Inconformados com o assim decidido, os autores interpuseram recurso jurisdicional da sentença proferida, apresentando as seguintes conclusões: «A) O PRESENTE RECURSO VEM INTERPOSTO DA DECISÃO DO TRIBUNAL A QUO QUE ENTENDEU DEFERIR O PEDIDO DE LEGALIZAÇÃO DO MURO COM CERCA DE 0,40 M NA COBERTURA DA GARAGEM EXISTENTE NA PROPRIEDADE DOS AUTORES, ORA RECORRENTES, ANULANDO-SE O ATO DE DEMOLIÇÃO NESTA PARTE, MAS INDEFERIU O PEDIDO DE LEGALIZAÇÃO DA ESTRUTURA DE ALUMÍNIO E VIDRO COM CERCA DE 1,40M EXISTENTE NO MESMO; B) ISTO PORQUE, O TRIBUNAL DE 1.ª INSTÂNCIA CONSIDEROU QUE “O MURETE QUE EXISTE POR CIMA DA GARAGEM FOI CONSTRUÍDO ANTERIORMENTE À AMPLIAÇÃO DO ANEXO DO VIZINHO. O MESMO JÁ NÃO ACONTECEU COM A ESTRUTURA METÁLICA. ESTA JÁ FOI CONSTRUÍDA DEPOIS DA AMPLIAÇÃO DO ANEXO DO VIZINHO. DESTE MODO, O ATO ADMINISTRATIVO, ORA IMPUGNADO, ESTÁ FERIDO DE ILEGALIDADE, NA PARTE EM QUE MANDOU DEMOLIR O MURETE POR CIMA DA GARAGEM, VIOLANDO, DESTA FORMA O ARTIGO 73.º DO RGEU. PELO QUE, TERÁ QUE PROCEDER A PRESENTE AÇÃO, NO TOCANTE AO LICENCIAMENTO DO MURETE CONSTRUÍDO POR CIMA DA GARAGEM.” C) CONTUDO, NO NOSSO MODESTO ENTENDIMENTO, O TRIBUNAL A QUO NÃO RETIROU TODAS AS CONSEQUÊNCIAS LEGAIS DAS INCONTORNÁVEIS CONCLUSÕES A QUE CHEGOU NA DOUTA SENTENÇA, POIS ESTANDO PROVADO A DATA DE CONSTRUÇÃO DA GARAGEM E MURETE COM DATA ANTERIOR Á AMPLIAÇÃO DO ANEXO DO VIZINHO, SIMPLESMENTE DEVERIA SER REPOSTA A LEGALIDADE URBANÍSTICA, DESIGNADAMENTE, IMPOSTO OS AFASTAMENTOS DO ARTIGO 73.º RGEU QUANTO AO ANEXO.

## Registos fornecidos:
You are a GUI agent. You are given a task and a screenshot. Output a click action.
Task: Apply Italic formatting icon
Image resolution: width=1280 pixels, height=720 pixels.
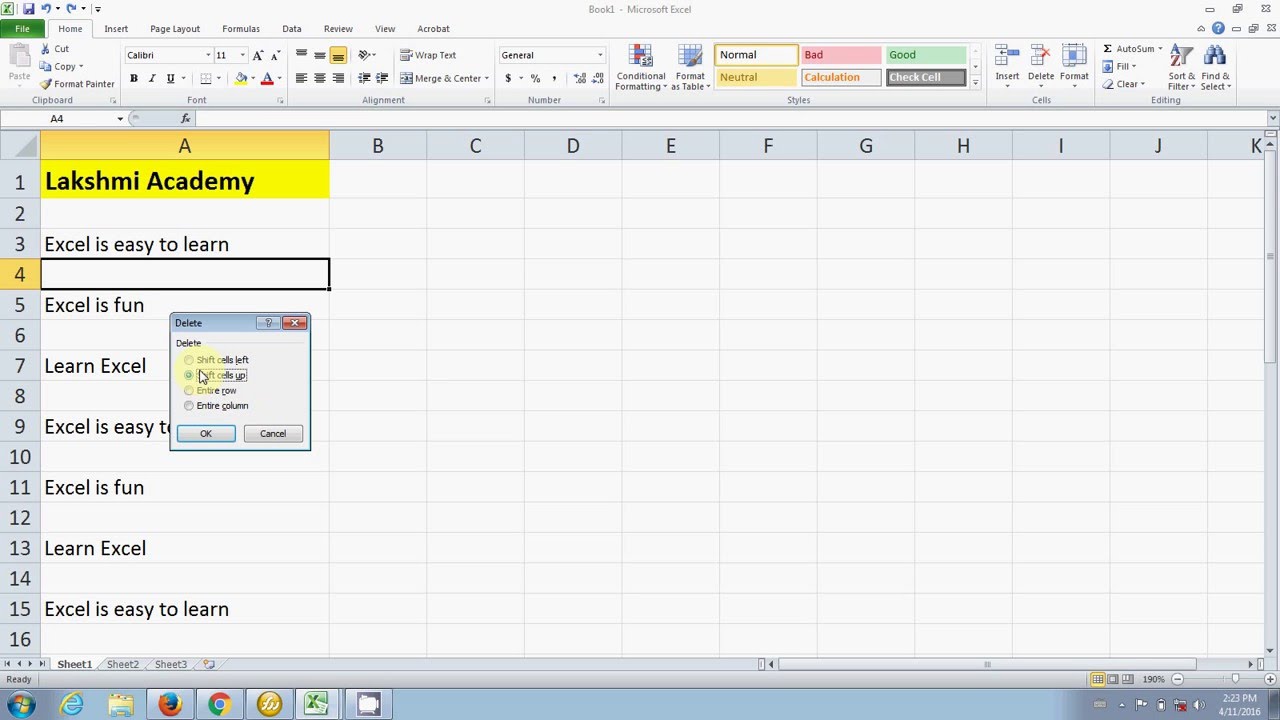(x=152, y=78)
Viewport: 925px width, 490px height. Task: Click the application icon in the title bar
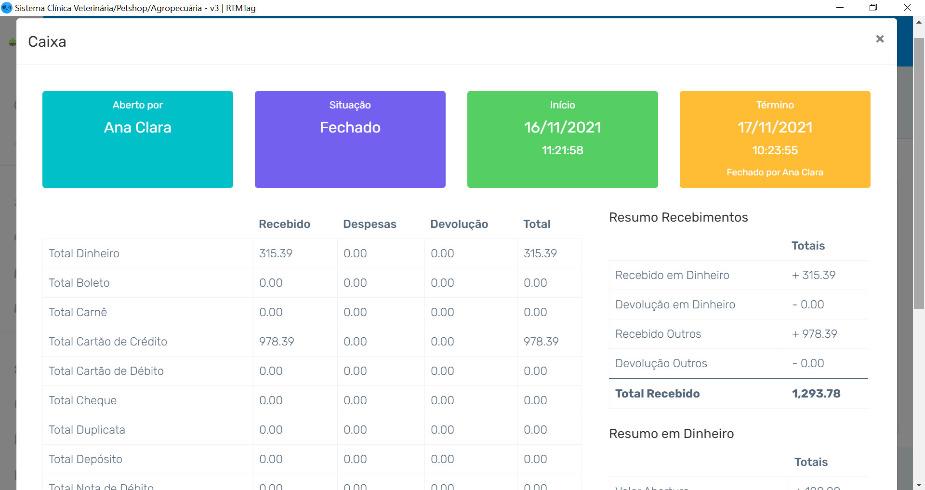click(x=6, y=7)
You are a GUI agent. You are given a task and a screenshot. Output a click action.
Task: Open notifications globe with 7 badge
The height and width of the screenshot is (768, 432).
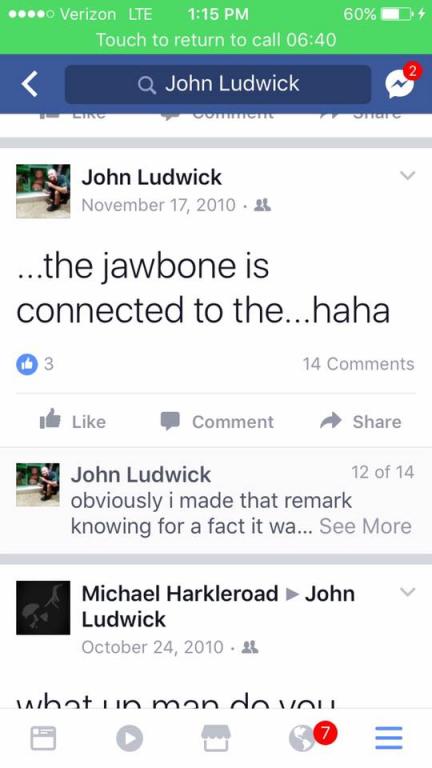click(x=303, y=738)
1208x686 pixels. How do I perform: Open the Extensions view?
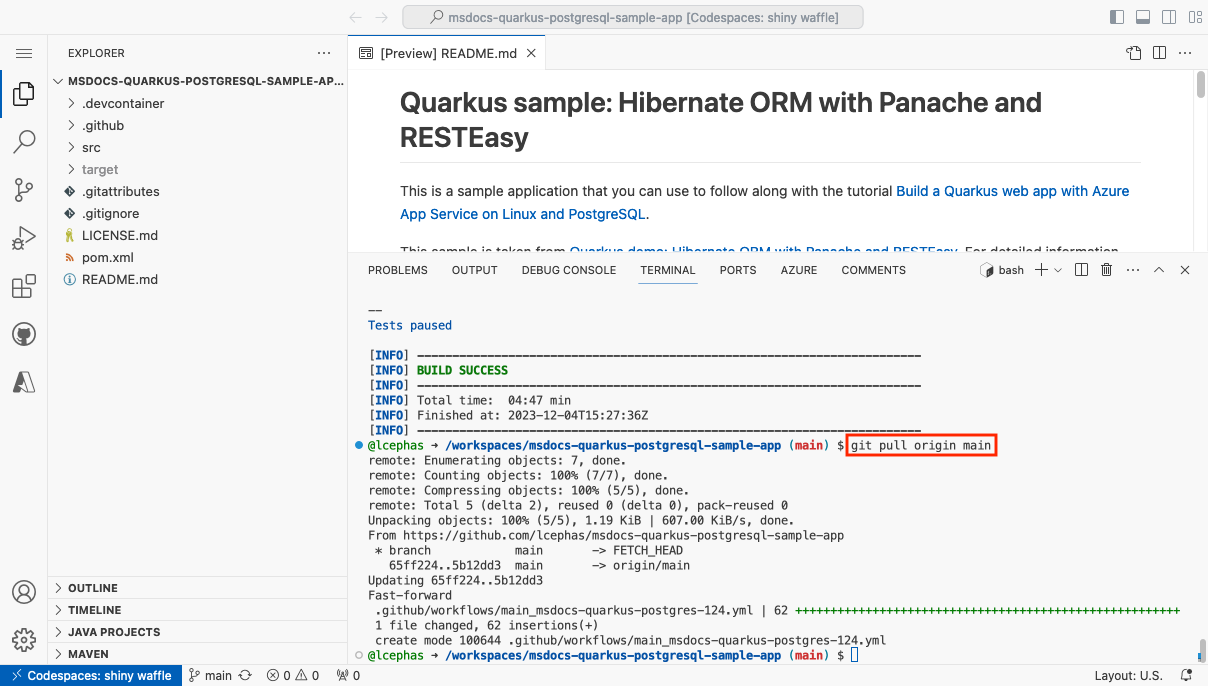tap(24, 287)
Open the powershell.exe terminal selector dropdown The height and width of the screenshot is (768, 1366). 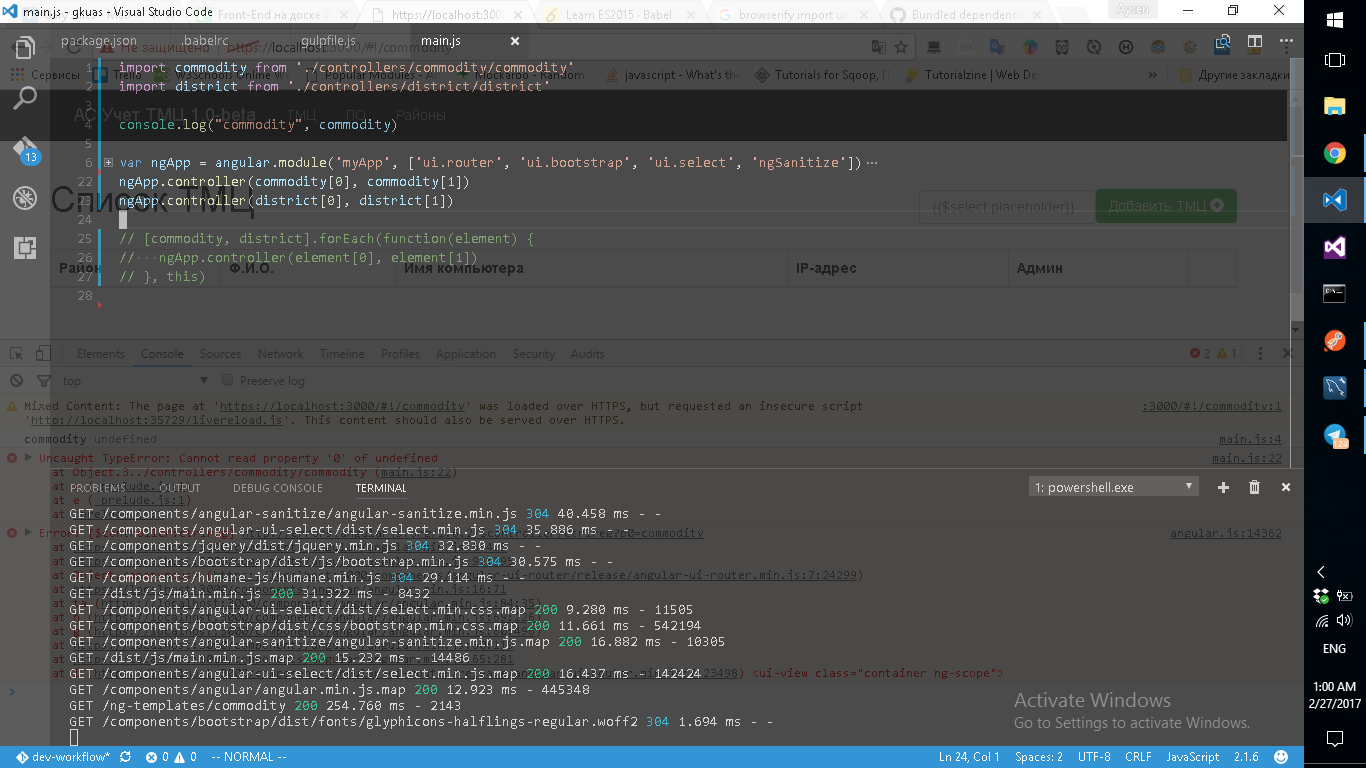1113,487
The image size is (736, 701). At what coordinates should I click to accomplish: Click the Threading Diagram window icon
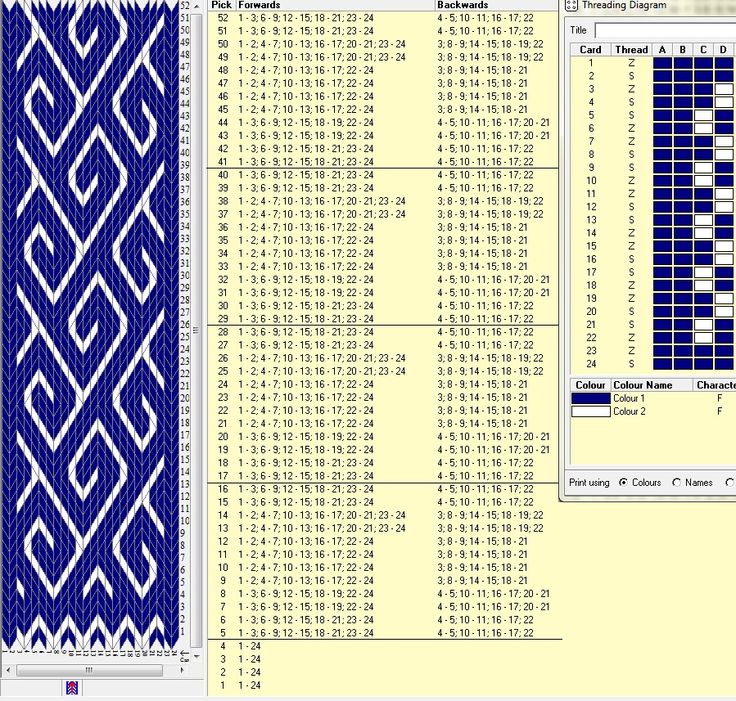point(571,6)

...

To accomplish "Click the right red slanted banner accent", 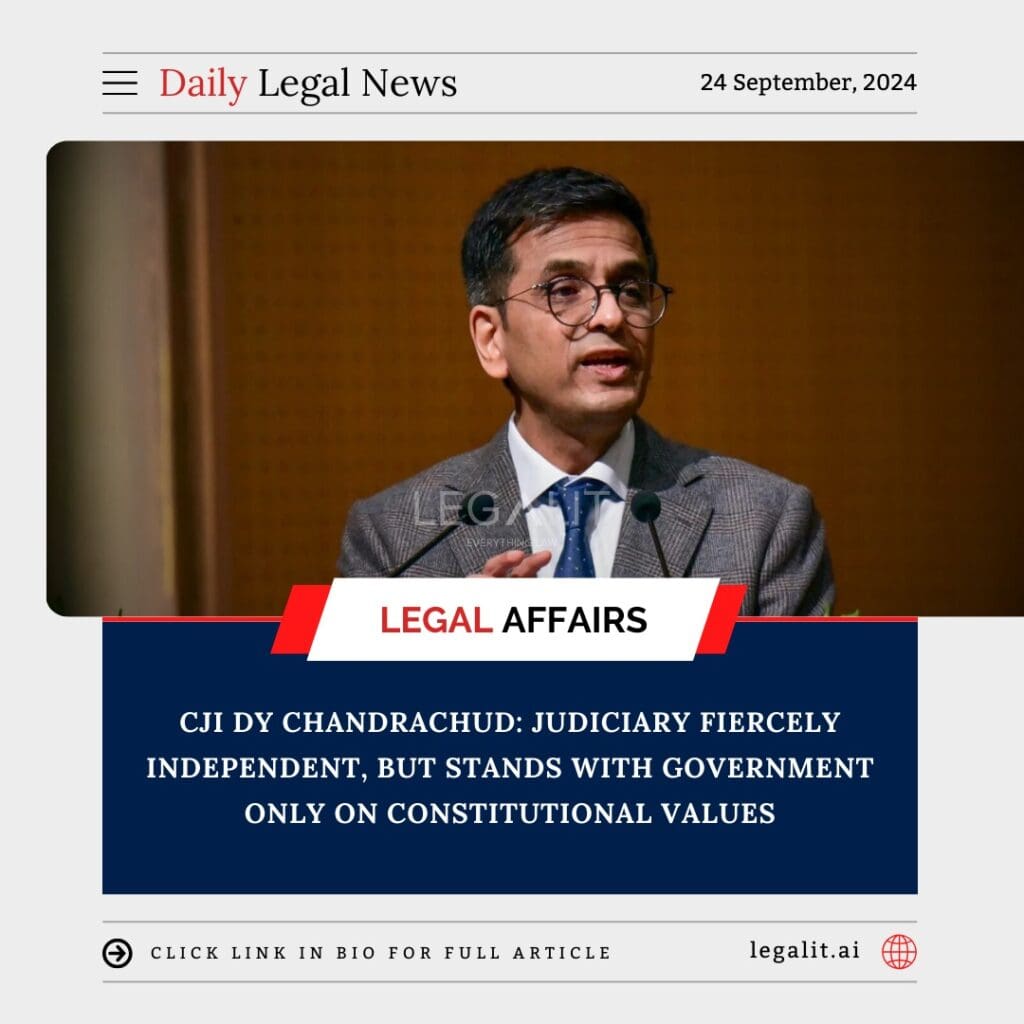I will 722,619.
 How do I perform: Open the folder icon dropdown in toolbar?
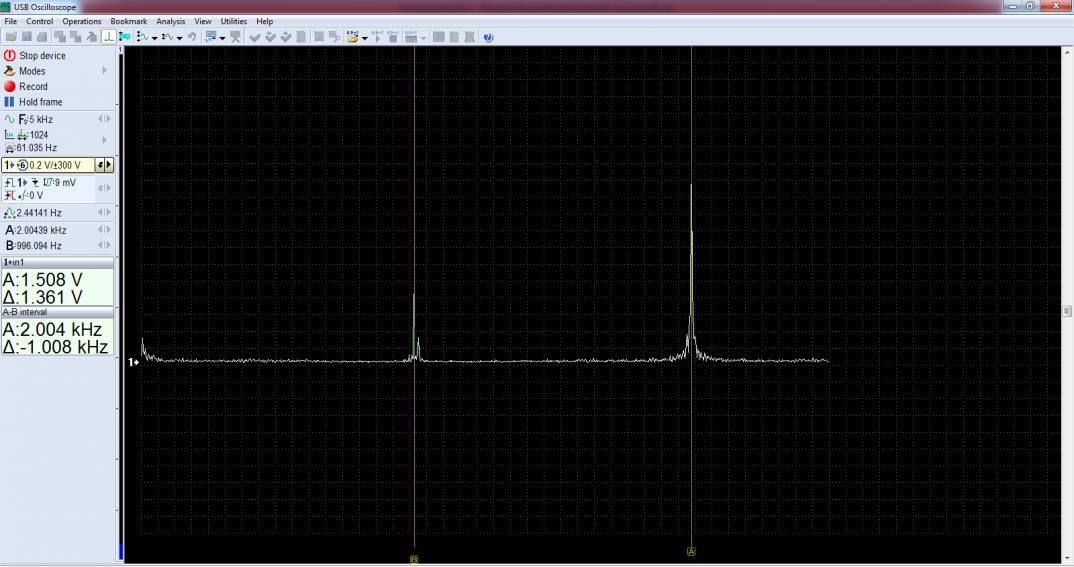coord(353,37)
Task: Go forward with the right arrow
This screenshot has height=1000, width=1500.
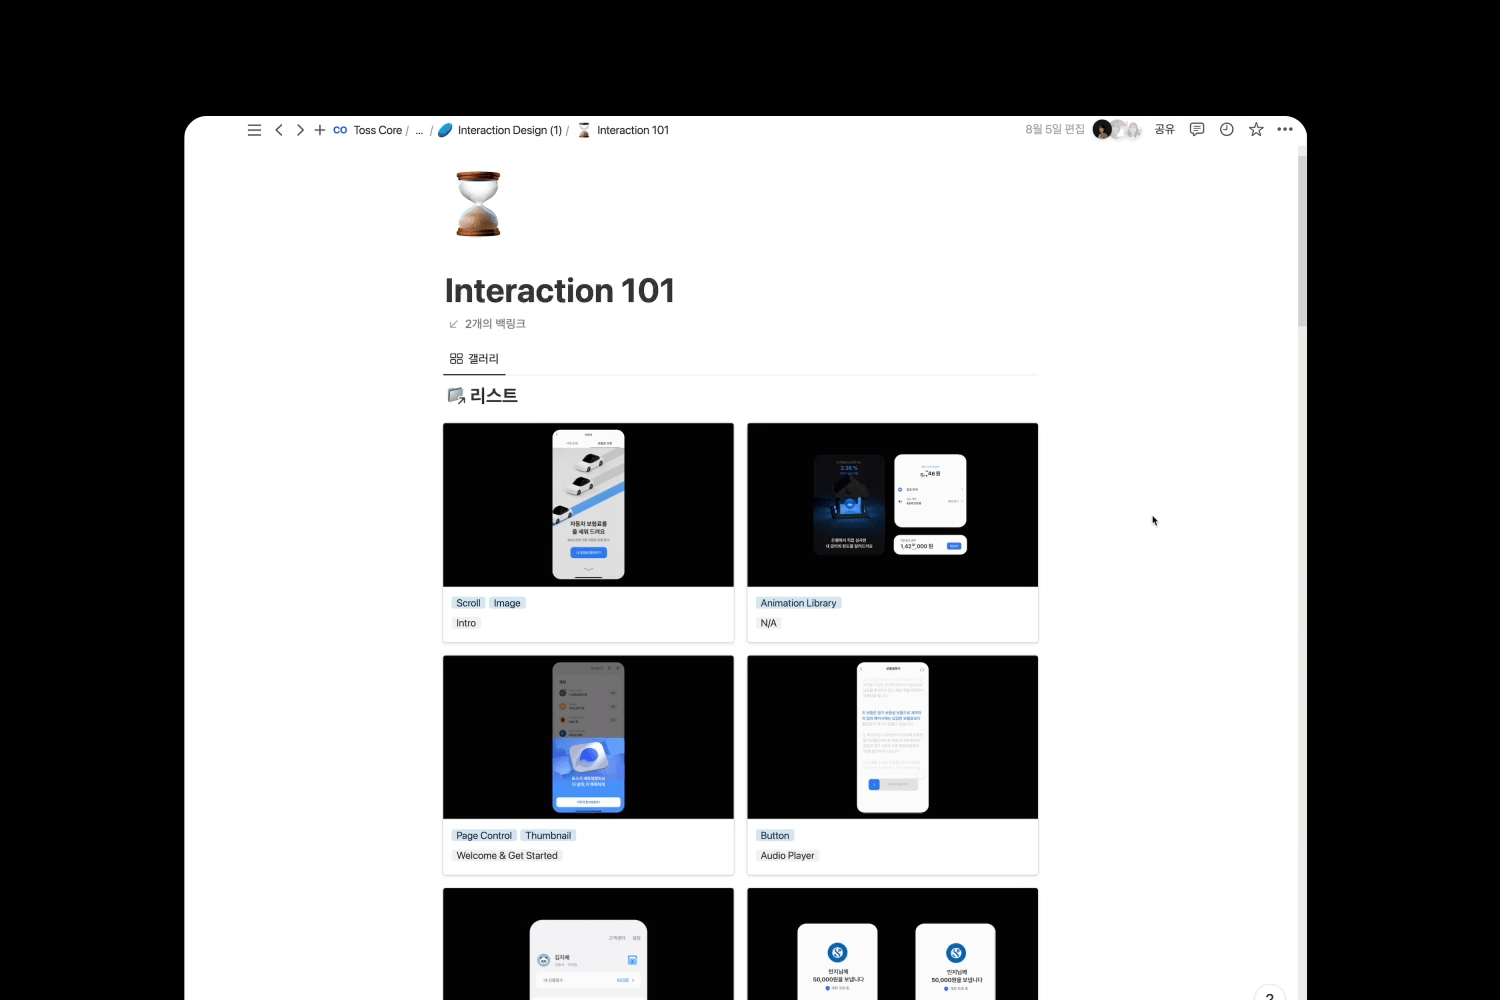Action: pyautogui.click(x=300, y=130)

...

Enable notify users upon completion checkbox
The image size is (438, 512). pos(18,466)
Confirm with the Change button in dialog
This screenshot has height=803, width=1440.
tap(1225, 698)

## Tarefas a realizar:
A: Indique se cada uma das afirmações seguintes está de acordo com o texto sobre o recurso da demolição, respondendo sim ou não e citando textualmente as palavras decisivas: (i) a sentença recorrida anulou o ato de demolição na parte relativa ao muro na cobertura da garagem; (ii) a estrutura de alumínio e vidro foi construída antes da ampliação do anexo do vizinho; (iii) os recorrentes consideram que o tribunal retirou todas as consequências legais das conclusões a que chegou.
B: Retome o texto sobre o recurso da demolição a partir do ponto em que termina.

## Respostas às tarefas:
A:
(i) Sim: «ANULANDO-SE O ATO DE DEMOLIÇÃO NESTA PARTE».
(ii) Não: «ESTA JÁ FOI CONSTRUÍDA DEPOIS DA AMPLIAÇÃO DO ANEXO DO VIZINHO».
(iii) Não: «O TRIBUNAL A QUO NÃO RETIROU TODAS AS CONSEQUÊNCIAS LEGAIS DAS INCONTORNÁVEIS CONCLUSÕES A QUE CHEGOU NA DOUTA SENTENÇA».

B:
D) SE PROVADO (E LICENCIADO) ESTÁ QUE A GARAGEM E MURETE JÁ EXISTIAM QUANDO O VIZINHO AMPLIOU UM ANEXO, COLOCANDO-O A 0,20CM DE DISTÂNCIA DAQUELE, NUNCA ESTE ANEXO LICENCIADO ILEGALMENTE (POR CONTRARIAR O ARTIGO 73.º RGEU) PODE SERVIR DE BASE OU FUNDAMENTO PARA A RECLAMAÇÃO DE QUALQUER DIREITO, TAL COMO “ A SERVIDÃO DE VISTAS”, POIS O SEU LICENCIAMENTO É UM ACTO NULO POR ASSENTAR NUM FACTO INVERÍDICO OU INEXISTENTE E OBTIDO COM PRETERIÇÃO TOTAL DO PROCEDIMENTO LEGALMENTE EXIGIDO.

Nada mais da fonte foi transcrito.